Gavin Boby addresses small meeting at Ottowa public library

Gavin Boby Ottawa meetingA controversial British lawyer spoke in Ottawa despite protest from groups who oppose his opinion, which is that mosques should not be built in non-Muslim areas.

Gavin Boby spoke in front of 40 people at the main branch of the Ottawa Public Library Monday evening as protesters stood outside the branch at the corner of Metcalfe Street and Laurier Avenue West.

Boby, who is also an activist, is known for using zoning regulations to try to stop mosques from opening in areas he considers “non-Muslim.”

He told the CBC’s Simon Gardner before the speech he does not want views of Islam to dictate certain neighbourhoods. “Increasingly what we are seeing now is self-declared Muslim areas where you get Muslim patrols saying you can’t walk a dog, wear a skirt,” he said.

A group that claimed it strives to “stop Muslims from taking over neighbourhoods” organized Boby’s speech. The Ottawa police hate crimes unit also monitored the talk.

Ihsaan Gardee, executive director with the Canadian Council on American-Islamic Relations, said the library should have cancelled the visit.

But the library said it only rented the auditorium out to the group and it forced the group organizing Boby’s speech to sign an agreement not to violate criminal or human rights laws. Police were consulted on the issue as well, and encouraged groups to book the room for a speech on an opposing viewpoint.

But some groups were unhappy with the decision to let Boby speak. “By affording someone like this who has this kind of message, a publicly-funded taxpayer venue, it adds and gives a credibility to their message, which I don’t think is something that should be considered lightly,” Gardee said.

Library board chairwoman Jan Harder said she received hundreds of emails demanding she shut the event down, but she echoed the library’s sentiment it can only be stopped if a law is broken. She said it was important to preserve freedom of speech.

CBC, 4 February 2013

Considering the publicity generated by reports of Boby’s visit, an attendance of 40 – some of whom had evidently come along to oppose Boby – was really quite pathetic. It shows how little resonance his message of hatred and bigotry against Muslims has among the people of Ottawa.

The position taken by the Ottawa Public Library management is of course a disgrace. If Boby’s hate-progaganda was directed against the Jewish rather than the Muslim communty, it is difficult to believe that the same shallow arguments about freedom of speech would be advanced in defence of his right to address a meeting at a publicly-funded institution. But in Canada, and indeed across the western world, Muslims are considered a legitimate target when it comes to inciting hatred.

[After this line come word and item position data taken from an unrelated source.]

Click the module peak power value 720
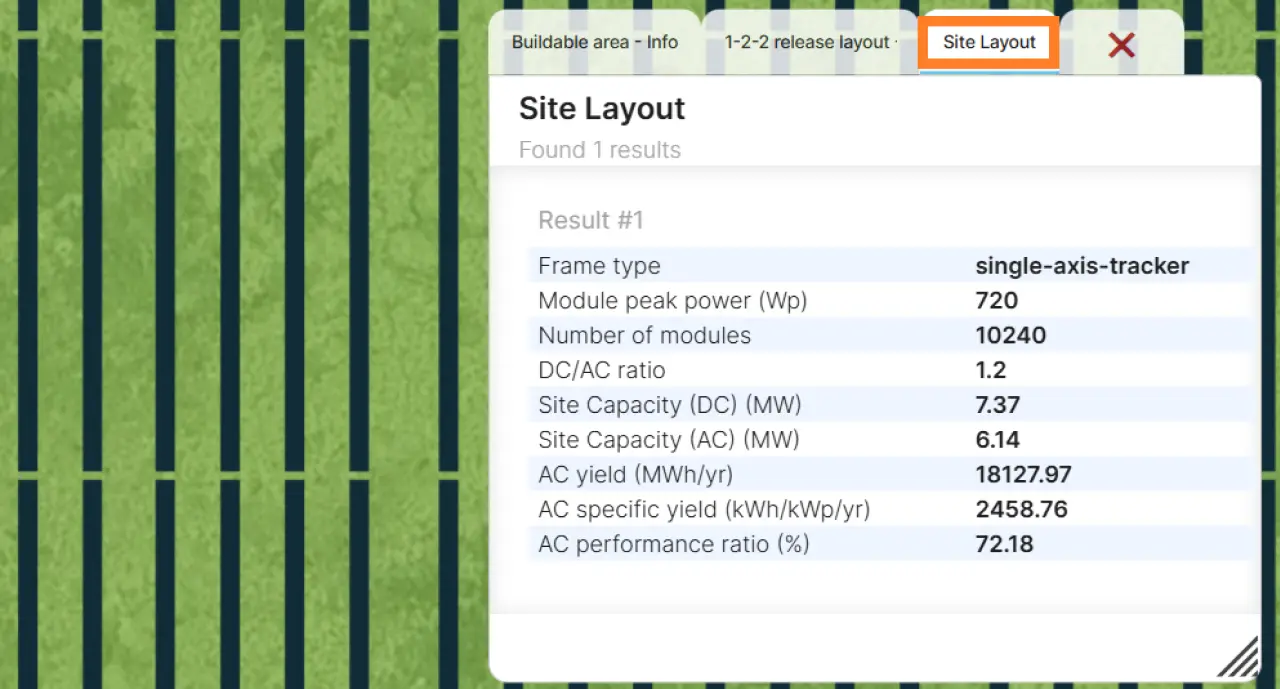This screenshot has width=1280, height=689. [996, 300]
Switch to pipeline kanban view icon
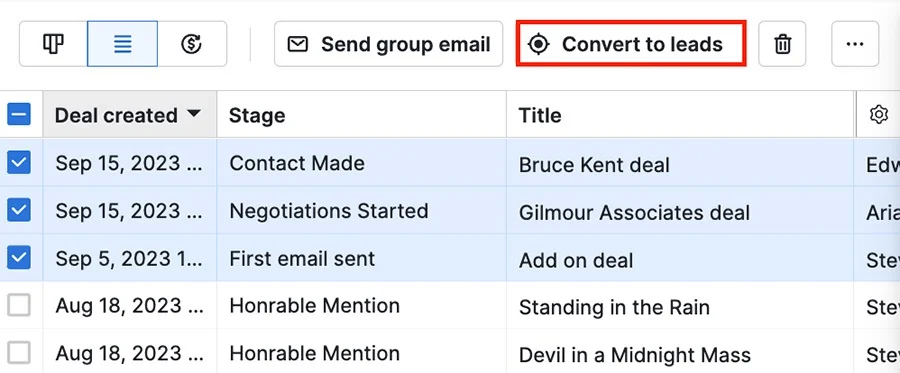The height and width of the screenshot is (373, 900). click(x=53, y=44)
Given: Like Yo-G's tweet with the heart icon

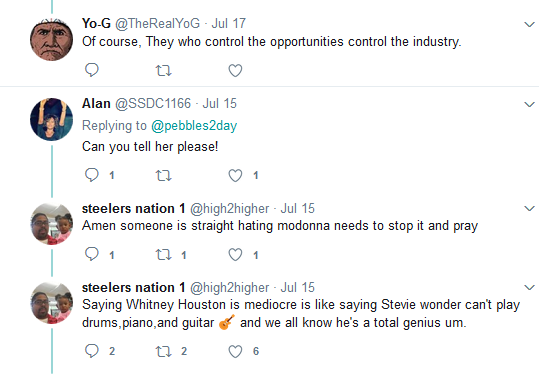Looking at the screenshot, I should (x=235, y=70).
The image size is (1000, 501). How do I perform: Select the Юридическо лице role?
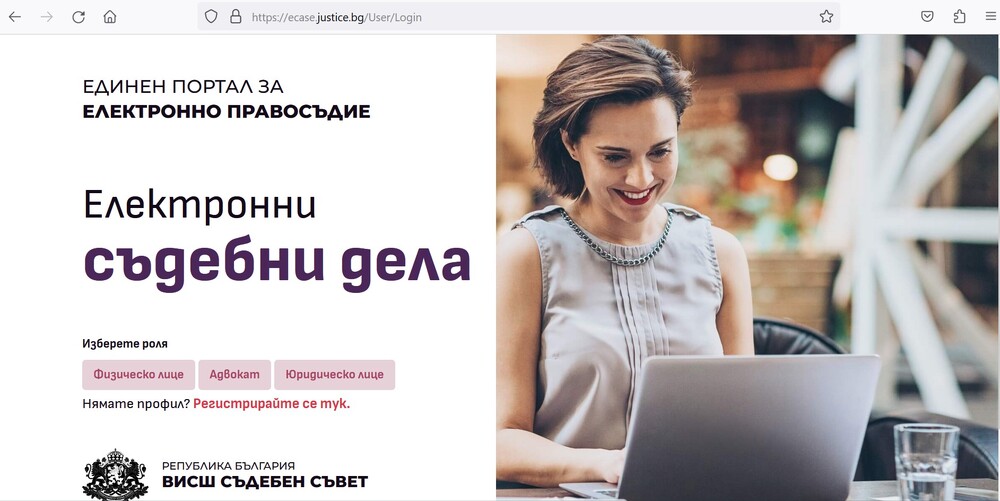(x=334, y=375)
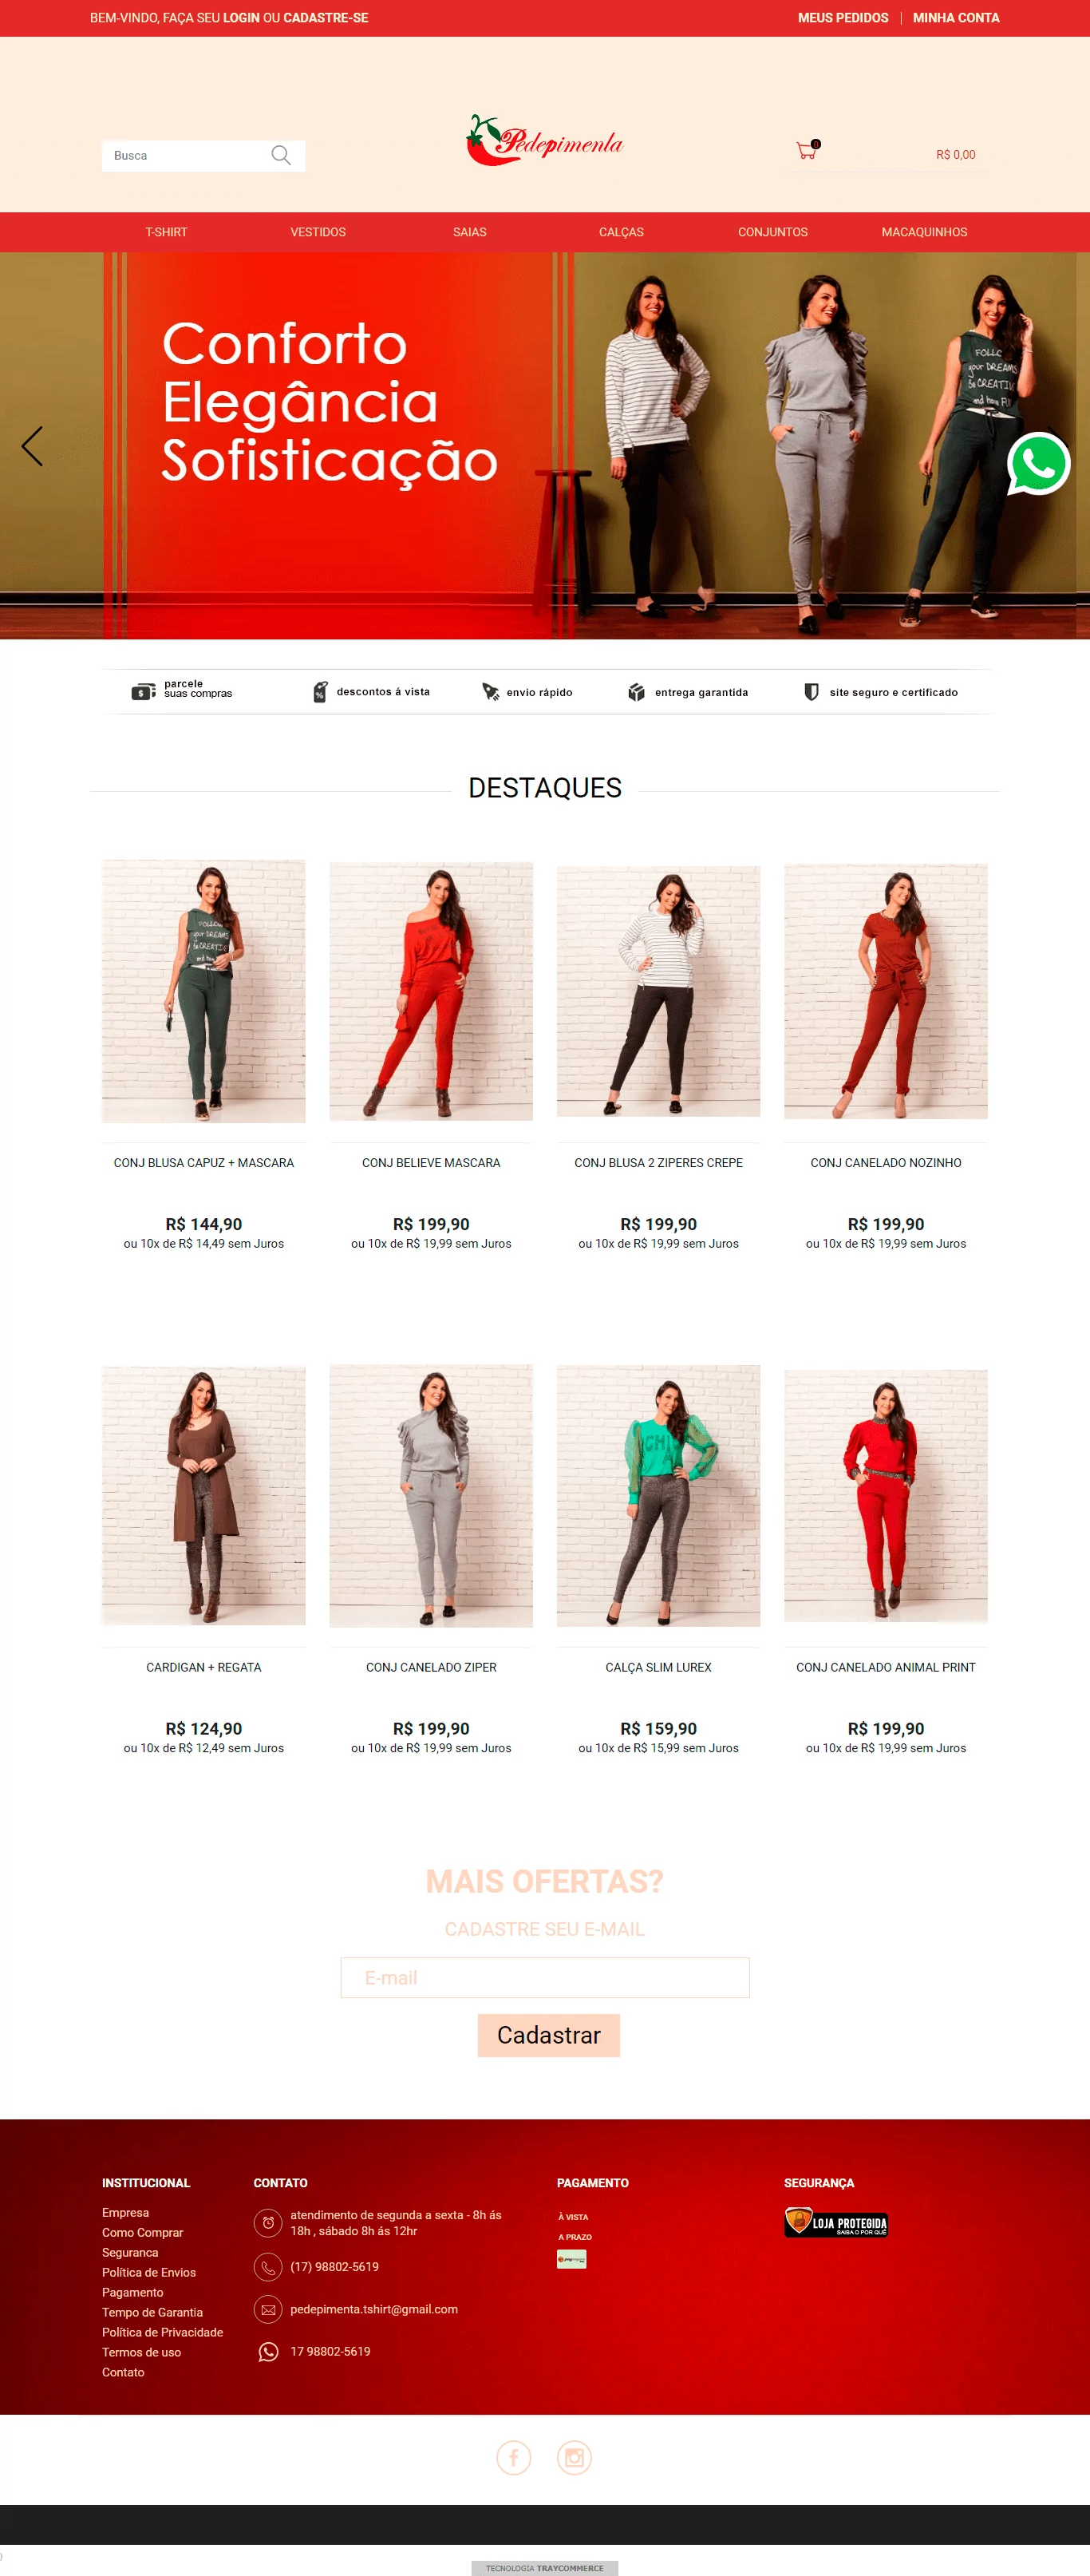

See also “CAIR-CAN’s opposition to ‘mosquebuster’ speech still smacks of indirect intimidation”, Ottawa Citizen, 4 February 2013

The “indirect intimidation” in which CAIR engages, according to this comment piece, consists of making “exaggerated claims of persecution of Muslims”. Quite what this has to do with intimidation of any sort is unclear.

And in a letter to the Citizen, one of the organisers of the public meeting defended their invitation to the self-styled mosquebuster in the following terms:

“Boby is a reasonable person concerned about community safety; he acts not from prejudice but from knowledge of the intimidation and violence that the mosques regularly bring in their wake…. As Boby has discovered, such mosques are unlike churches or synagogues in that they traditionally and commonly do not operate solely as places of benign worship. Many are centres of jihadist activity in which the faithful are indoctrinated to support and commit violence against infidels.”

This letter was written in reply to an earlier comment piece in the Citizen by Fred Litwin and Salim Mansur, who argued that the strand of Islamophobia promoted by Boby and his co-thinkers failed to make a distinction between Islamists (who should of course be treated like Nazis) and ordinary Muslims. The authors expressed their opposition to those like the English Defence League “who have misguidedly turned to making all Muslims and Islam their enemies”.

However, the differences between the Islamophobia of the EDL and that of Mansur are really very limited. While he may disagree with the EDL over banning the construction of mosques, Mansur shares their view on banning Muslim migrants. Only last October he warned a parliamentary committee about the threat posed by the inward migration of ordinary, non-Islamist Muslims:

“The flow of immigration into Canada from around the world, and in particular the flow from Muslim countries, means a pouring in of numbers into a liberal society of people from cultures at best non-liberal…. We have the precedent of how we selectively closed immigration from the Soviet bloc countries during the Cold War years, and we need to consider doing the same in terms of immigration from Muslim countries for a period of time given how disruptive is the cultural baggage of illiberal values that is brought in as a result.”